The new card, to be called sQuid, will not be used to pay for journeys on public transport, but instead will be an alternative to using cash for low-value transactions for goods and services at newsagents, parking machines, coffee shops and other retail outlets.The decision by Nucleus, a branding agency owned by Peter Matthews, the entrepreneur, to push ahead with the sQuid card follows the failure, admitted earlier this month, of TfL to reach agreement with a commercial partner to extend the use of the Oyster card beyond public transport.
TfL had spent almost a year negotiating with a shortlist of potential partners that included Royal Bank of Scotland, Barclays, PayPal, Alphyra and several consortia, including one that involved Octopus, the Hong Kong cashless card that seems to have inspired the fishy branding of the cards in Britain.
TfL said that setting up a link with a financial partner or bank to develop the service had proven too difficult and expensive. A spokesman said that TfL might look again at the idea in the future as it would encourage uptake of the Oyster card, but that the cost and risk to TfL were too high at the moment.
However, Nucleus believes that the technical issues can be resolved and that a partner can be found to take on some of the risk. A spokesman for the company said the plan was to launch sQuid in the first quarter of 2007, deploying existing, tried and tested technologies including the "touch and go" system used by Oyster.
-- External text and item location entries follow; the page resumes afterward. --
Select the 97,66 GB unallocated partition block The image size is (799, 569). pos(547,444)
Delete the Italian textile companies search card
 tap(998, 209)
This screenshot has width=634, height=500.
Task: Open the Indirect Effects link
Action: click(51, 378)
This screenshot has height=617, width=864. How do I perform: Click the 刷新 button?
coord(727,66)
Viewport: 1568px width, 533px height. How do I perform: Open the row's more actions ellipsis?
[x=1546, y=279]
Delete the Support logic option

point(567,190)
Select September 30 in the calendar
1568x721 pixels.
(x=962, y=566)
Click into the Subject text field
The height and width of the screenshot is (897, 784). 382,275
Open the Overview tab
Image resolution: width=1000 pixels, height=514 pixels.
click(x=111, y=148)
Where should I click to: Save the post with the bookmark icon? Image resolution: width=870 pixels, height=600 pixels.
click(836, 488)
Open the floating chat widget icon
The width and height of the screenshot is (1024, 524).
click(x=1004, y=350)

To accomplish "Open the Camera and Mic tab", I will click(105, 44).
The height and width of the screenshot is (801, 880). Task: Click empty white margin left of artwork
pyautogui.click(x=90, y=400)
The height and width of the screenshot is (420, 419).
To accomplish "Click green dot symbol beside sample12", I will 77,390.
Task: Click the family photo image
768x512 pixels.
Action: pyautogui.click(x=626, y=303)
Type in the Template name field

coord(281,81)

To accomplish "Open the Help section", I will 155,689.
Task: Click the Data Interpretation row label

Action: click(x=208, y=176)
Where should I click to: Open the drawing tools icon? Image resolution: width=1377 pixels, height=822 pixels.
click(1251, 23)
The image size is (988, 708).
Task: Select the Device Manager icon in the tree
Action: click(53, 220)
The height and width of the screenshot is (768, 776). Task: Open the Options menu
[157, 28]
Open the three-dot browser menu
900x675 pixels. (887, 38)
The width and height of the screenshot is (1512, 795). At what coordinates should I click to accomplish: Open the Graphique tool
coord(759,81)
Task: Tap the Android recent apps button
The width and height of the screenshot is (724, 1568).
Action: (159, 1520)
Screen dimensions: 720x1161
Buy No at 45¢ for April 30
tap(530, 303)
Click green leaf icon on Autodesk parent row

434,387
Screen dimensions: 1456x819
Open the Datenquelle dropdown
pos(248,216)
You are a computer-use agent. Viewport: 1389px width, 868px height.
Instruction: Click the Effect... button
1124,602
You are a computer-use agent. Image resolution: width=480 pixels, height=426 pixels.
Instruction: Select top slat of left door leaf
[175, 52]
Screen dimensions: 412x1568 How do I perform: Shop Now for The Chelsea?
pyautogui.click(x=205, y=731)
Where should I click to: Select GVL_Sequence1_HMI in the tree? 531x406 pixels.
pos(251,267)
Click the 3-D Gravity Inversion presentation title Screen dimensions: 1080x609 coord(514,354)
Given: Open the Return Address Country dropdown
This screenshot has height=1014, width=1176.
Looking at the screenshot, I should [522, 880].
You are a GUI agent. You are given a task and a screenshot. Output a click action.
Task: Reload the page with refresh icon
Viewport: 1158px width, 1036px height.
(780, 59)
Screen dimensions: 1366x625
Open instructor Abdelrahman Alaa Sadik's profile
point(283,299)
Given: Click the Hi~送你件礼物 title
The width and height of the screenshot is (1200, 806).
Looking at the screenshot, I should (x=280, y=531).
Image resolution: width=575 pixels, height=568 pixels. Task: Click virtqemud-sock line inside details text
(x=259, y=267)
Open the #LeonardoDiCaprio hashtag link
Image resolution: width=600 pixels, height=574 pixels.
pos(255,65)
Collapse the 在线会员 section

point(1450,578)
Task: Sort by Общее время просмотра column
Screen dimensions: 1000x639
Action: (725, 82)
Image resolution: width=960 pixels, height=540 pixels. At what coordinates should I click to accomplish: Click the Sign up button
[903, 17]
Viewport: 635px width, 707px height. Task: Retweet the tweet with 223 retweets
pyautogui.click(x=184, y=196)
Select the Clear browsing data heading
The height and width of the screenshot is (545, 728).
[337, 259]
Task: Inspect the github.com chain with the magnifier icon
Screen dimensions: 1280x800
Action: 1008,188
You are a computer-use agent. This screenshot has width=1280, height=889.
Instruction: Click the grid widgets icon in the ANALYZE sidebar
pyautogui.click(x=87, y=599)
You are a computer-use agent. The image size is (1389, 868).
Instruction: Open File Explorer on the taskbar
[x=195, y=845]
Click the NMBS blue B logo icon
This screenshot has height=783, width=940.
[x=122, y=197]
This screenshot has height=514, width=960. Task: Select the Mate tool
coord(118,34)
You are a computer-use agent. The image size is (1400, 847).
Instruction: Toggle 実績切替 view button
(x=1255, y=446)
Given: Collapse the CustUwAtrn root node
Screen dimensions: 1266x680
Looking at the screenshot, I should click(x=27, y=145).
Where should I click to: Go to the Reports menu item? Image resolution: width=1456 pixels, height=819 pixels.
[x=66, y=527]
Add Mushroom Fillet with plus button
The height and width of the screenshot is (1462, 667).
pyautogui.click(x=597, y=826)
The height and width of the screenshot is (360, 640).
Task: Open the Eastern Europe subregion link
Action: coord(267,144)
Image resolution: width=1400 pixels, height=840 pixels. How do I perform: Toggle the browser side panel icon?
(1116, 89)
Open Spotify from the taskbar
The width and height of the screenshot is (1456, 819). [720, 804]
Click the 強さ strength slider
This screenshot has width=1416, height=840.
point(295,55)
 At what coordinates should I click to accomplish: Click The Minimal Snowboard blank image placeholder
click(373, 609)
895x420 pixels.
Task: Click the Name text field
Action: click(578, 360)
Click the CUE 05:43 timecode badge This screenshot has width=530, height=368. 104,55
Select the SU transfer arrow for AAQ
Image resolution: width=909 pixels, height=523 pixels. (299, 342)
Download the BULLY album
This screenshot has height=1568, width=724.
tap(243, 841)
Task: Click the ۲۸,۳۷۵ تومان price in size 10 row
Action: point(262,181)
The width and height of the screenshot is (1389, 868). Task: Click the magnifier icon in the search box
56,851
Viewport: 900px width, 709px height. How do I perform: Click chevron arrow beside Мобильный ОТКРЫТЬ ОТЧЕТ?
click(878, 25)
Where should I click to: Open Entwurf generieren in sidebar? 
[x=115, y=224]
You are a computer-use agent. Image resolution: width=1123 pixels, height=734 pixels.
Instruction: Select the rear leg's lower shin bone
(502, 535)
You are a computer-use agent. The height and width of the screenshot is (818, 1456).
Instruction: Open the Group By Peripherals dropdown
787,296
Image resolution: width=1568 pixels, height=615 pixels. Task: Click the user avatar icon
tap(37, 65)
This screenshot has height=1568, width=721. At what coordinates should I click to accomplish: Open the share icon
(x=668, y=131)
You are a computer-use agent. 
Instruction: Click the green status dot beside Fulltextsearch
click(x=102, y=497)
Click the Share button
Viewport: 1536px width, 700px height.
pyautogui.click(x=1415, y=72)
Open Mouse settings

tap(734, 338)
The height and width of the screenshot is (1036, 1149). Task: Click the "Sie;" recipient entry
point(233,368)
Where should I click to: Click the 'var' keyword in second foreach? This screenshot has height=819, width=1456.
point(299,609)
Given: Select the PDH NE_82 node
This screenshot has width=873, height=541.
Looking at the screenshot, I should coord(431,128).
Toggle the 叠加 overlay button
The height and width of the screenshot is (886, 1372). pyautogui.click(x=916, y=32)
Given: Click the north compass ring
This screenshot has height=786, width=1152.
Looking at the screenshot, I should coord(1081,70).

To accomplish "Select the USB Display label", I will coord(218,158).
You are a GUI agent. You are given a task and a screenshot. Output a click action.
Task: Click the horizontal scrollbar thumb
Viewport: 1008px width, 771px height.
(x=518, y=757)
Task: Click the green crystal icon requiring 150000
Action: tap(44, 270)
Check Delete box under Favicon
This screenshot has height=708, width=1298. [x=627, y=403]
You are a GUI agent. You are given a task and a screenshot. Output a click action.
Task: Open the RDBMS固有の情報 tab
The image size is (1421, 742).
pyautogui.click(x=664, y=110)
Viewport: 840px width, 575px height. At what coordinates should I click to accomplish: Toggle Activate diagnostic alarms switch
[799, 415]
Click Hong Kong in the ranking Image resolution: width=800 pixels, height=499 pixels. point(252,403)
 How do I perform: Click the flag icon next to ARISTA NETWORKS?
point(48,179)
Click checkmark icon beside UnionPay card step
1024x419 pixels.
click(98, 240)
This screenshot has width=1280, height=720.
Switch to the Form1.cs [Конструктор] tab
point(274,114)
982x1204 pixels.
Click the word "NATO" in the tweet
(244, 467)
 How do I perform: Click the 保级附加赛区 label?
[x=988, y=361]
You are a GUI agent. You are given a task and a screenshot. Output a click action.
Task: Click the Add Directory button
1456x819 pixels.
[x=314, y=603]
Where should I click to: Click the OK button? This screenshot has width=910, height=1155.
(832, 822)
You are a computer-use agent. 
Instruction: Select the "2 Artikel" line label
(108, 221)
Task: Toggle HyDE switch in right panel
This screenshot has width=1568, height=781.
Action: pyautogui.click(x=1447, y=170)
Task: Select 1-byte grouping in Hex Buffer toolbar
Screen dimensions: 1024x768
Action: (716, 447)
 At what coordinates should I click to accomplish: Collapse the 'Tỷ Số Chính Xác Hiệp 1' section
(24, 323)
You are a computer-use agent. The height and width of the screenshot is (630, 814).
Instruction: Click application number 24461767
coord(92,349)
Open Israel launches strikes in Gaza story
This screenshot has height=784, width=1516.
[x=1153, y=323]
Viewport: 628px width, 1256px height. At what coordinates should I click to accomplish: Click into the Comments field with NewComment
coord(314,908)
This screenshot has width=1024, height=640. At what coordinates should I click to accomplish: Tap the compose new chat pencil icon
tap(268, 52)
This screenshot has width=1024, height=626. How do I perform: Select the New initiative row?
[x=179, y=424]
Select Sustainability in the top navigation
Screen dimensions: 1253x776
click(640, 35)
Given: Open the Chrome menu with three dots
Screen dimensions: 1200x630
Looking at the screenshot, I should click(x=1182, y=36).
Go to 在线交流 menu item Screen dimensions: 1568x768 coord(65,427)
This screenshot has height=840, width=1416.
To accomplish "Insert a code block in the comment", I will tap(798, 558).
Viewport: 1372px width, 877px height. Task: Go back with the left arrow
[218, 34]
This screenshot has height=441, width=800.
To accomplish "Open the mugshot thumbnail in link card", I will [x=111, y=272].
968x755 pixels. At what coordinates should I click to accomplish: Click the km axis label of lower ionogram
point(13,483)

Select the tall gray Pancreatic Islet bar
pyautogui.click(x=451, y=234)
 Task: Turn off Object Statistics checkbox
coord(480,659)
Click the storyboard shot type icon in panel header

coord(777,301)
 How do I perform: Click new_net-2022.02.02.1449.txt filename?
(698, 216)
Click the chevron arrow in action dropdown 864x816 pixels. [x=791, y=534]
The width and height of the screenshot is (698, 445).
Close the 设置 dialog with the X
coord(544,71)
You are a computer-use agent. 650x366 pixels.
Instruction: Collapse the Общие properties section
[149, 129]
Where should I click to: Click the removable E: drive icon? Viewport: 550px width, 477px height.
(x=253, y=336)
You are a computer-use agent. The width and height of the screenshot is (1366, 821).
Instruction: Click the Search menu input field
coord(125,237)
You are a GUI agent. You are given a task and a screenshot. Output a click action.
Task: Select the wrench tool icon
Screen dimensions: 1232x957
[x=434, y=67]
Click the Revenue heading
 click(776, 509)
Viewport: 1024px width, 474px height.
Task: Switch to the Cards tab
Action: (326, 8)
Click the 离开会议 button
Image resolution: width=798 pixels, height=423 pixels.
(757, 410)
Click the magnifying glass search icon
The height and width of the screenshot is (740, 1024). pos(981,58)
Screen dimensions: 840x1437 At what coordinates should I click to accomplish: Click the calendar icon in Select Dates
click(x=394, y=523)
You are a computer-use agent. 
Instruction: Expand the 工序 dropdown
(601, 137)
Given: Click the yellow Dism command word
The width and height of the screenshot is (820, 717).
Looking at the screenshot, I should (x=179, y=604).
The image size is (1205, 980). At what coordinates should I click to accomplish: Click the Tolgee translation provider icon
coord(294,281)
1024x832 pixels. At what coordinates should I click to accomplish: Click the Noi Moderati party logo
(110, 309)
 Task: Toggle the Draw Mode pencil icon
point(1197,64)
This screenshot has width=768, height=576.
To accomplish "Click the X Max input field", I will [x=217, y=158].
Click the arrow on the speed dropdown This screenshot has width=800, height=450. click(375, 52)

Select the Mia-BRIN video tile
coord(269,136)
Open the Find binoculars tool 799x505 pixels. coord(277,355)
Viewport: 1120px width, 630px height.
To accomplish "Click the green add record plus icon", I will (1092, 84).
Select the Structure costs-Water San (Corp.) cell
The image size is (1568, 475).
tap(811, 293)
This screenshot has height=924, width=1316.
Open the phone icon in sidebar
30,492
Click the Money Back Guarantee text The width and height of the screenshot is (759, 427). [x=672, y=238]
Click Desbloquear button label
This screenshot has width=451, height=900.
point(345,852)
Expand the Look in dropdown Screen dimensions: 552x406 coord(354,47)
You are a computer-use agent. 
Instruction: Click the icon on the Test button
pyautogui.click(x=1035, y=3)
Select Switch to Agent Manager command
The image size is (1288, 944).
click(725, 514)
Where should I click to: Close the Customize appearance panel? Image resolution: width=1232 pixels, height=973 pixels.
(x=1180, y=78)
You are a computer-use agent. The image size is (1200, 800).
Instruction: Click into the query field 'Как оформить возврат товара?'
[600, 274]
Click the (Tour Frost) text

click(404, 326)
Security worries over the cards will be reduced by holding all account information centrally rather than on the card. The ambition is that the cards should be much quicker and easier to use than credit or debit cards.
Consumers in the UK make around 27bn cash transactions a year, worth £250bn, and around 80 per cent of these are purchases of less than £10. Nucleus estimates that the market for cashless card transactions will be around £20bn and that there is space in the market for about four providers.
Card issuers are keen to extend the use of cards to purchases of lower value and both Mastercard and Visa have piloted contactless cards in the US.